The Hidden Cost of Inflation, Why Bigger Numbers Don’t Mean Real Wealth

A few say increasing prices and larger figures in their bank accounts suggest they’re getting richer. But the truth is something much more uncomfortable: inflation quietly erodes the value of money. What appears to be growth tends to be merely a weaker currency. To grasp this, consider a simple house bought 40-odd years ago, and compare its worth in dollars and gold. This story demonstrates how inflation deceives us into thinking we are wealthier, though in truth our purchasing power has diminished.

The Hidden Cost of Inflation, Why Bigger Numbers Don’t Mean Real Wealth
The Hidden Cost of Inflation, Why Bigger Numbers Don’t Mean Real Wealth

A house in 1962 cost $16,000. Back at the time, gold was $35 an ounce. This meant the house was valued at about 457 ounces of gold. Fast forward to today; the same house is worth $750,000. At first sight, this sounds like a huge gain. But gold today is about $3,300 an ounce. By that yardstick the house today is worth just 227 ounces of gold. In real terms, the house has dropped half its value as compared to gold. This shows how inflation distorts reality. People see bigger dollar amounts and assume they have become richer. In fact, the measuring stick of the dollar has depreciated.

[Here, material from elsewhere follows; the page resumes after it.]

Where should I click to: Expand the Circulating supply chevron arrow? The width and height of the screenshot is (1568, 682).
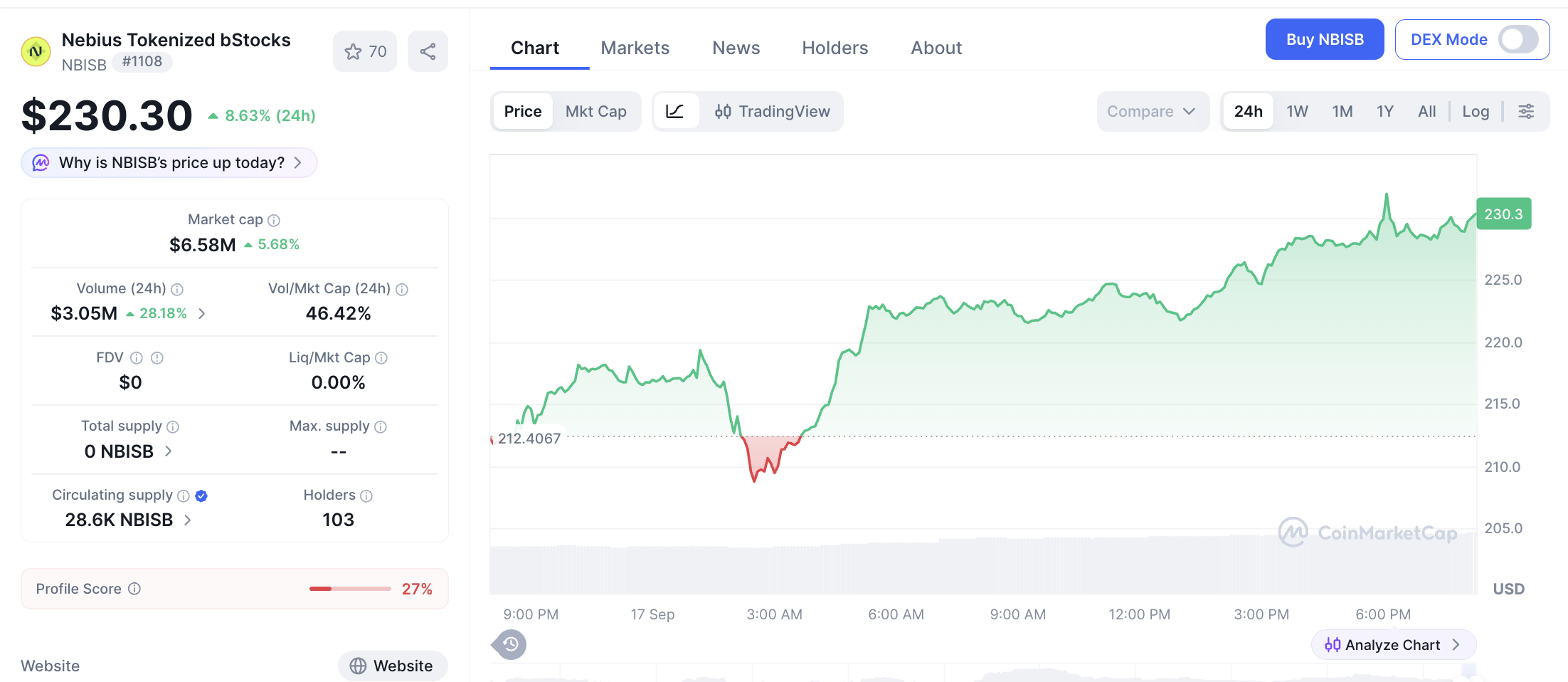tap(188, 520)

What once purchased more now purchases less.

Inflation occurs when the value of money decreases over time. Governments and central banks print some additional currency, or expand the money supply to make the dollar less valuable. You can drive up prices not because you suddenly are gaining in value over time but because the currency that used to buy those goods is losing ground and its value. Politicians, after all, usually enjoy one big benefit out of inflation. Higher prices make economic growth look stronger on paper, and so do wages make those workers. But the real purchasing power of these wages is lower in actual fact. That is why inflation is referred to as a hidden tax, it diminishes savings and earnings without people noticing immediately.

Gold is widely benchmarked in part because it remains valuable throughout generations. Gold, unlike paper money, does not have the capacity to be endlessly printed. We see the true story when we compare assets such as homes or salaries to gold. What might sound impressive today is a million dollars. But in purchasing power terms, it’s $80,000 in 1970. That means somebody who makes a million dollars now is not richer than someone who made $80,000 in those days. The dollar has weakened, and inflation has made the numbers seem bigger.

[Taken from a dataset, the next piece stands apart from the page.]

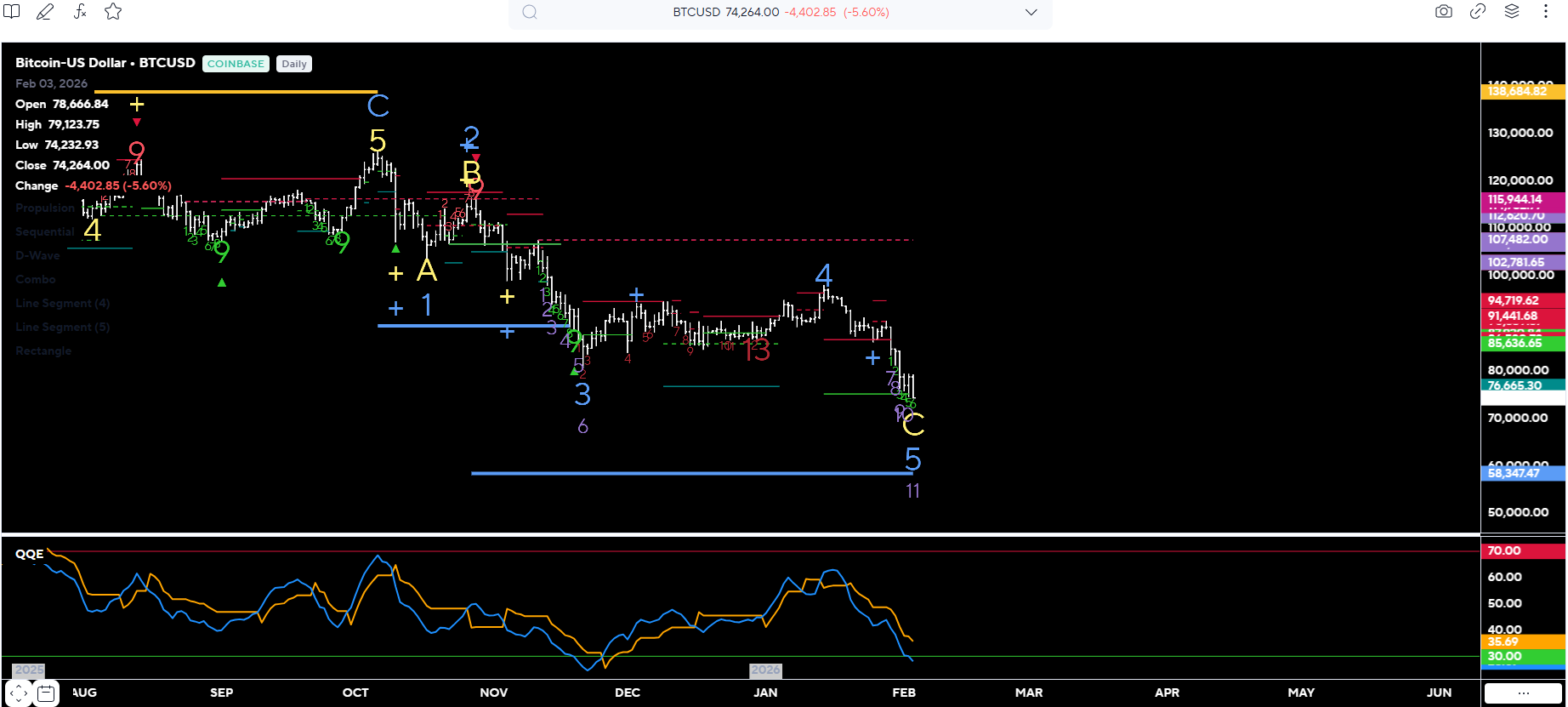Toggle the D-Wave indicator label
The height and width of the screenshot is (707, 1568).
point(37,255)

Inflation puts people in the position to believe they are better off. A house of the past $16,000 now turns out to be $750,000. The salary, when a $10,000 salary now amounts to an amount of $100,000. When it is measured against stable value indicators like gold, the increase is no longer real wealth, it is just the erosion of the currency. This illusion helps governments assert progress and economic growth. Politicians can say wages are increasing and the economy is growing. But the average person is not being wealthier. They’re just running faster to be in the same place, since the cash in their pocket buys less every year.

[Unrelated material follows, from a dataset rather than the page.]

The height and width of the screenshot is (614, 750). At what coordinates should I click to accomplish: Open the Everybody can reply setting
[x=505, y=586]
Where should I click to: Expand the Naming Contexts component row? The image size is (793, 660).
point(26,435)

It is important to understand inflation for everyone, all groups. It impacts how much is put away in savings, pension plans and purchasing homes or investing. People will make bad financial decisions if they are sure that larger numbers equal more money. Acknowledging this decreases buying power, helping to safeguard (by investing in assets with value, be it gold, real estate or something physical) allows people to prevent inflation.

Inflation isn't just inflation; it is a weakening currency. Today’s dollar purchases much less than it did 50 years ago, no matter how large the figures look. The house is worth $750,000 and this might be a fortune, but it has a value of less than half the value of gold in 1962. This is the hidden cost of inflation: it steals quietly, masquerades as growth and leaves people believing they are richer when they aren’t.